By now, ****roaches ought to be deemed 'domesticated' -- as I can't imagine them surviving without man and his kitchens.:laughing:


----------



## pjholguin (May 16, 2014)

telsa said:


> It takes a specific wasp to fertilize figs...
> 
> Look it up.
> 
> ...


I went back and reread the article, and it was the amount of insects body parts allowed in the fig filling. My bad.


----------



## Sparky J (May 17, 2011)

pjholguin said:


> I went back and reread the article, and it was the amount of insects body parts allowed in the fig filling. My bad.


Yummie!
It's almost like when I worked for a company who did a lot of service work for pizza huts. Worst thing was the real nasty ones were the ones who always offered me food the most.

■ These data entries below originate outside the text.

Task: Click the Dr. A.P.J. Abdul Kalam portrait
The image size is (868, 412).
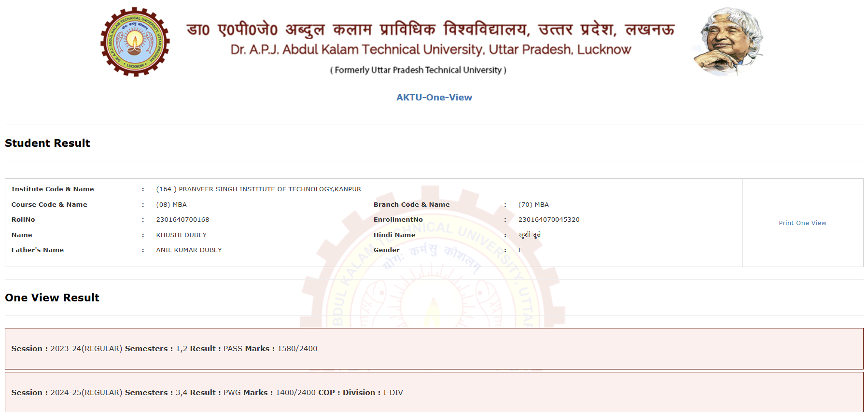Action: [x=728, y=42]
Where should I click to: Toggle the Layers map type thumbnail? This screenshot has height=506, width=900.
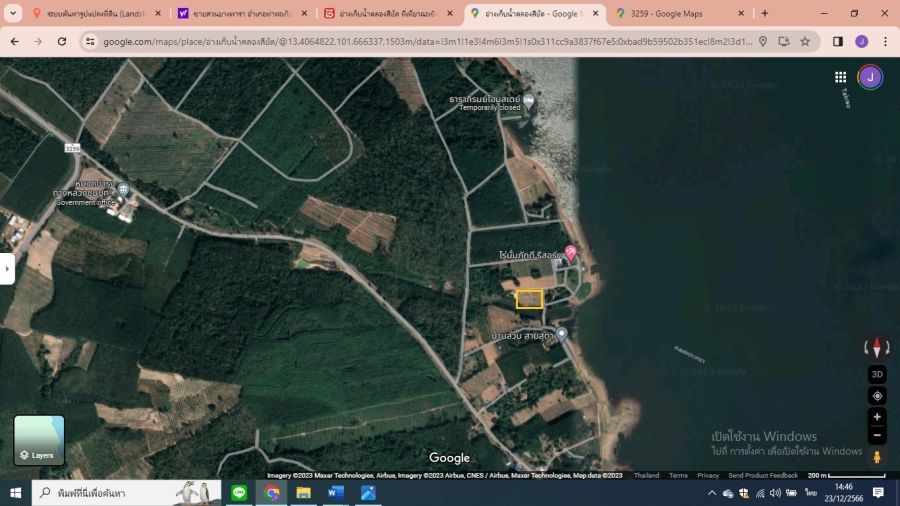[x=39, y=441]
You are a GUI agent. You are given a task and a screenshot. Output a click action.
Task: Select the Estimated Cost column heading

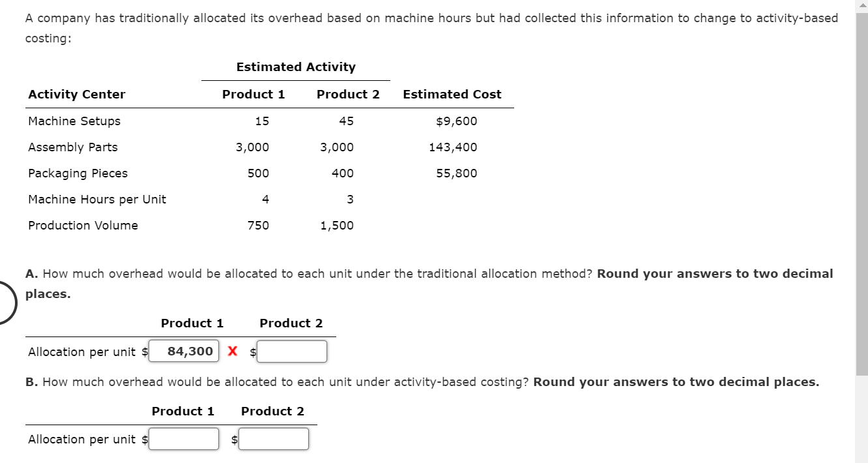(452, 94)
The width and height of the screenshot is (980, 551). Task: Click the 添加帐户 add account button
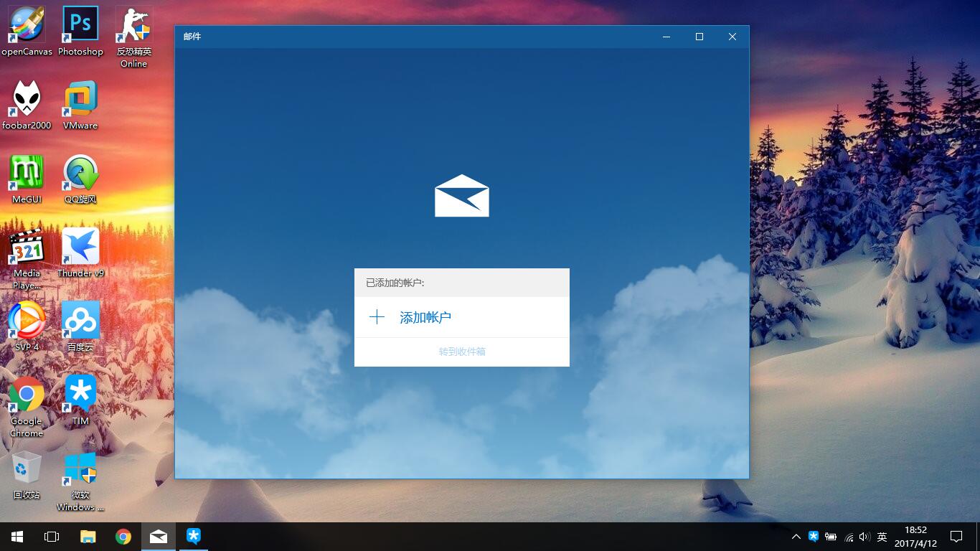coord(425,317)
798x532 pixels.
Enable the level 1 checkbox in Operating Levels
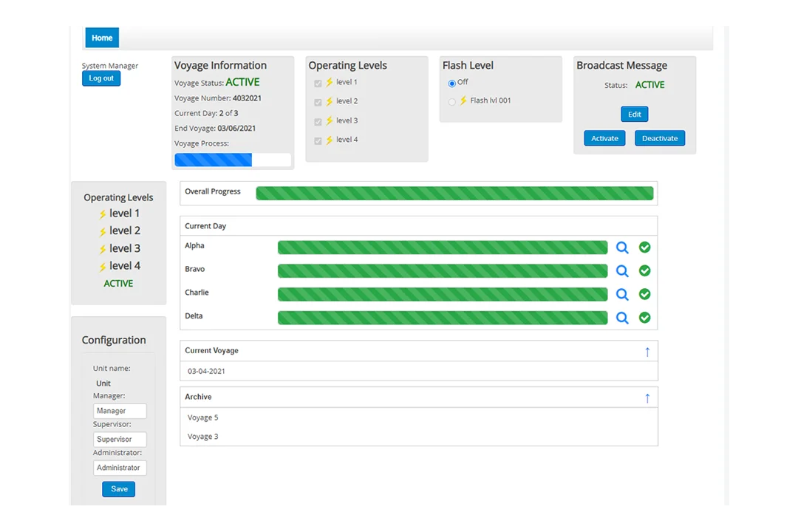318,83
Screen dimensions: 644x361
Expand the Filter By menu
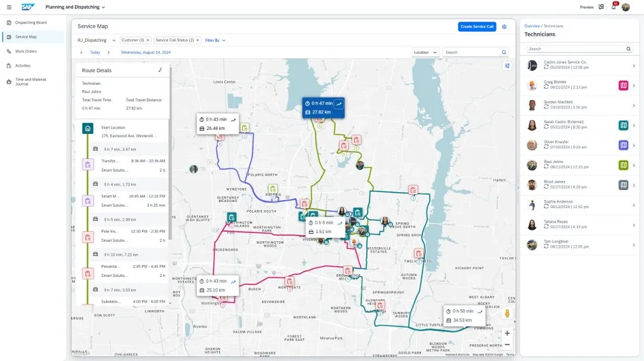coord(215,40)

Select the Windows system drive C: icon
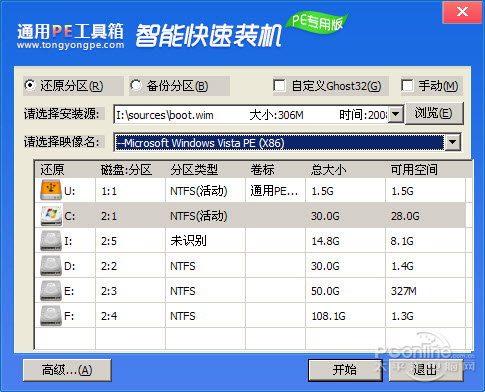(x=51, y=215)
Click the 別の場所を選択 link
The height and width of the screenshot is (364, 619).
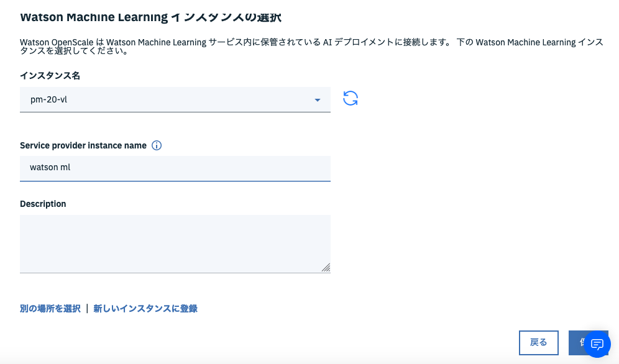50,308
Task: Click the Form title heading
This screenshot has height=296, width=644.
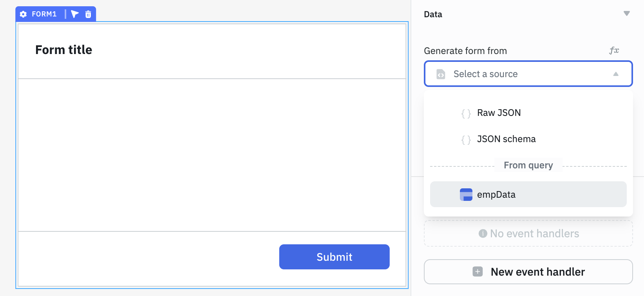Action: click(x=64, y=49)
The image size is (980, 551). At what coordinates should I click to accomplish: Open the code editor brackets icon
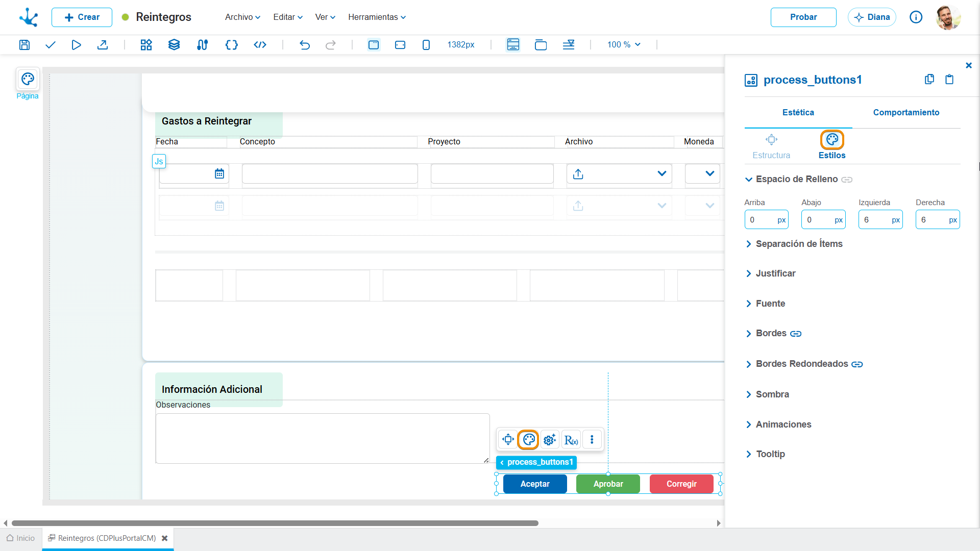[x=232, y=45]
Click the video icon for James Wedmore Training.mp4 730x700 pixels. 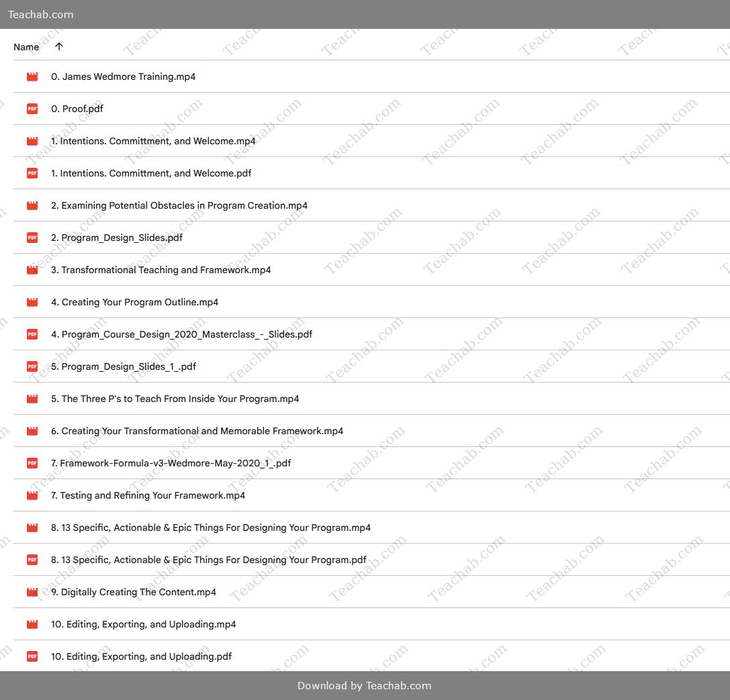[32, 77]
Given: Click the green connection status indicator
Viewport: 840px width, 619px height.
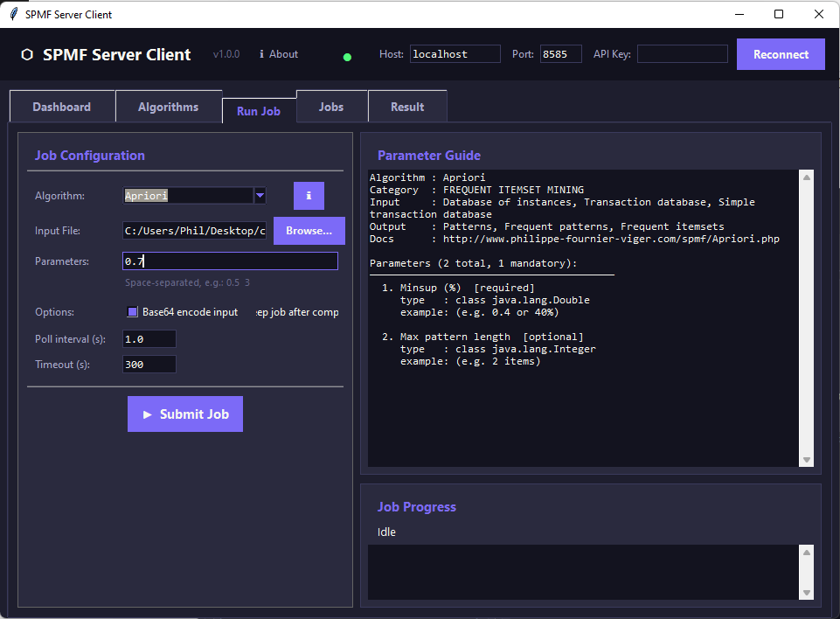Looking at the screenshot, I should coord(347,57).
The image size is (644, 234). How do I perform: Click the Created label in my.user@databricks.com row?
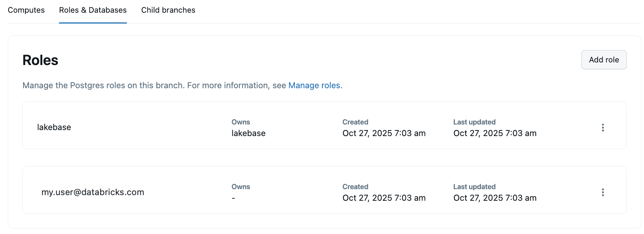click(355, 187)
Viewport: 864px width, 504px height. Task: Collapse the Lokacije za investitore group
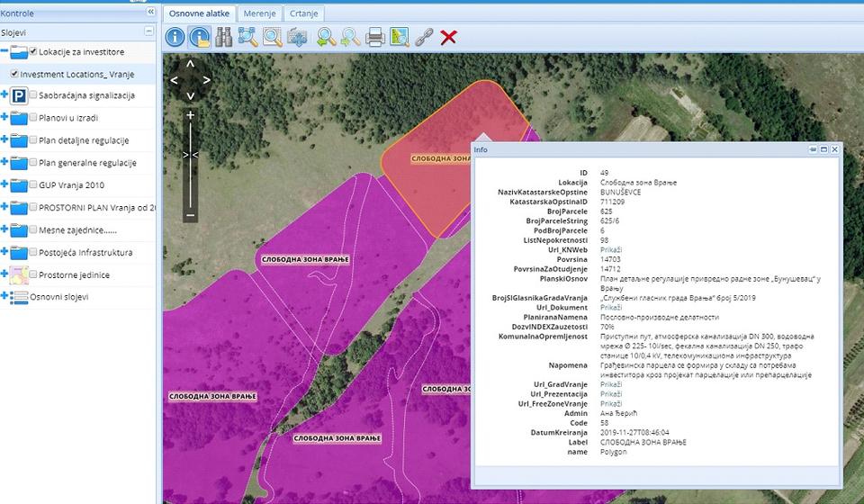pyautogui.click(x=5, y=52)
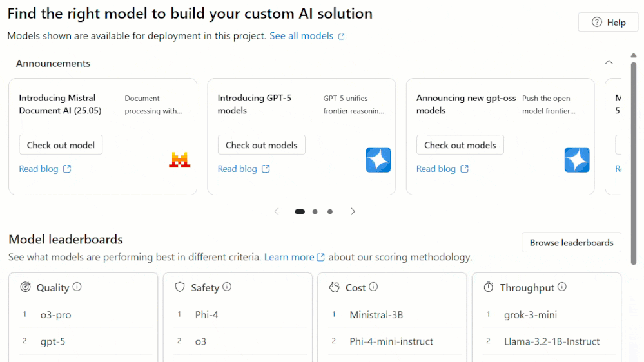The height and width of the screenshot is (362, 644).
Task: Click the gpt-oss announcement star icon
Action: tap(577, 160)
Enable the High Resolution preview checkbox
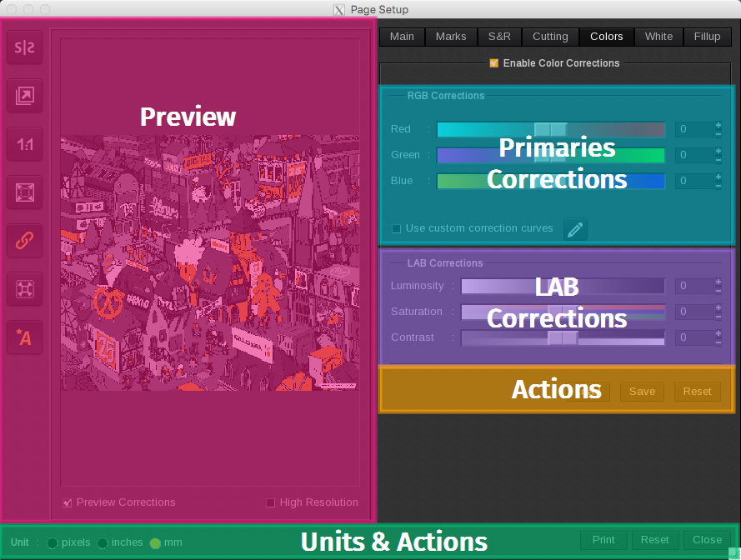The image size is (741, 560). pyautogui.click(x=270, y=503)
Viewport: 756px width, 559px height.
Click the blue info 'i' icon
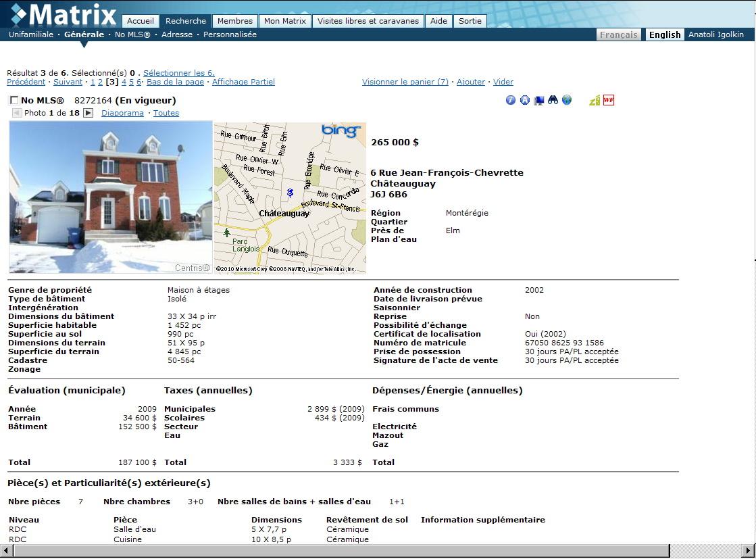pos(510,100)
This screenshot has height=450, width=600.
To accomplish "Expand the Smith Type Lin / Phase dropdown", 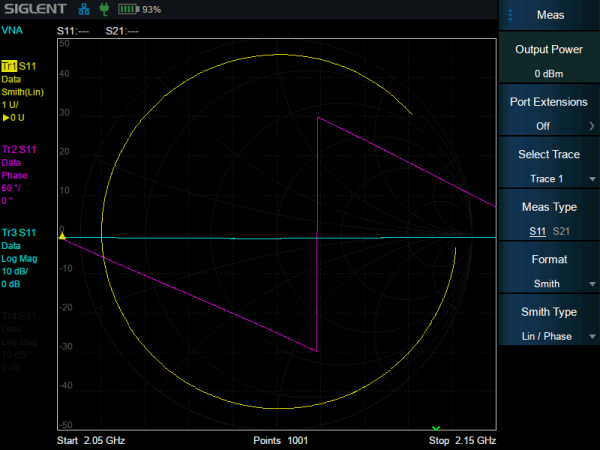I will point(549,324).
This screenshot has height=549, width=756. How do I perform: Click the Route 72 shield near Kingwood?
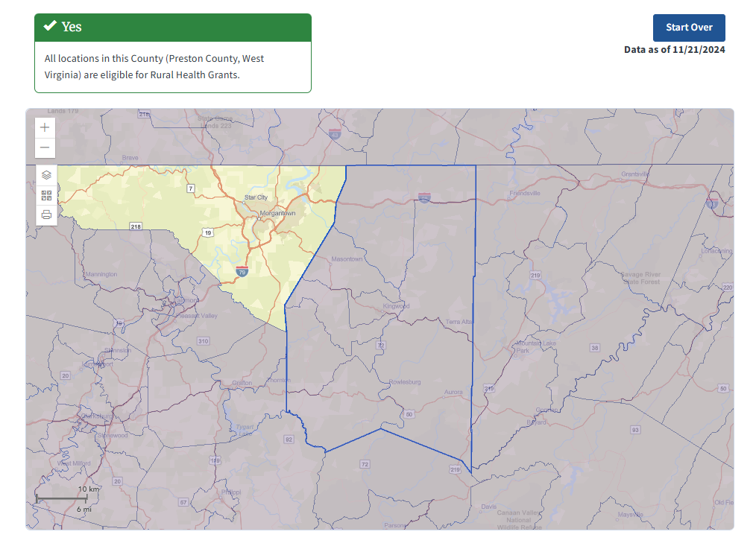tap(380, 346)

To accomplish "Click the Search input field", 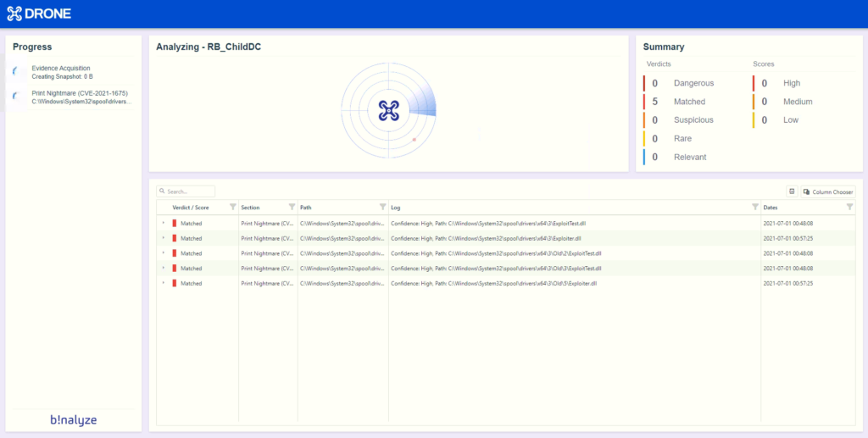I will click(188, 191).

Ah yes the good ol days :thumbup:


----------



## Dillinger4 (Feb 8, 2014)

NYC has a bad problem with bed bugs. Three or four years ago I worked for a major law firm doing security. Someone complained about them so they brought in the dogs to sniff then closed each floor one by one, sealed it up and fumigated.


----------



## sparky970 (Mar 19, 2008)

I worked at a food manufacturing plant that would put down those sticky pads to catch rats. Mondays were disgusting. Between that and the meat parts used to make some of the products, I stopped eating some of their food.


----------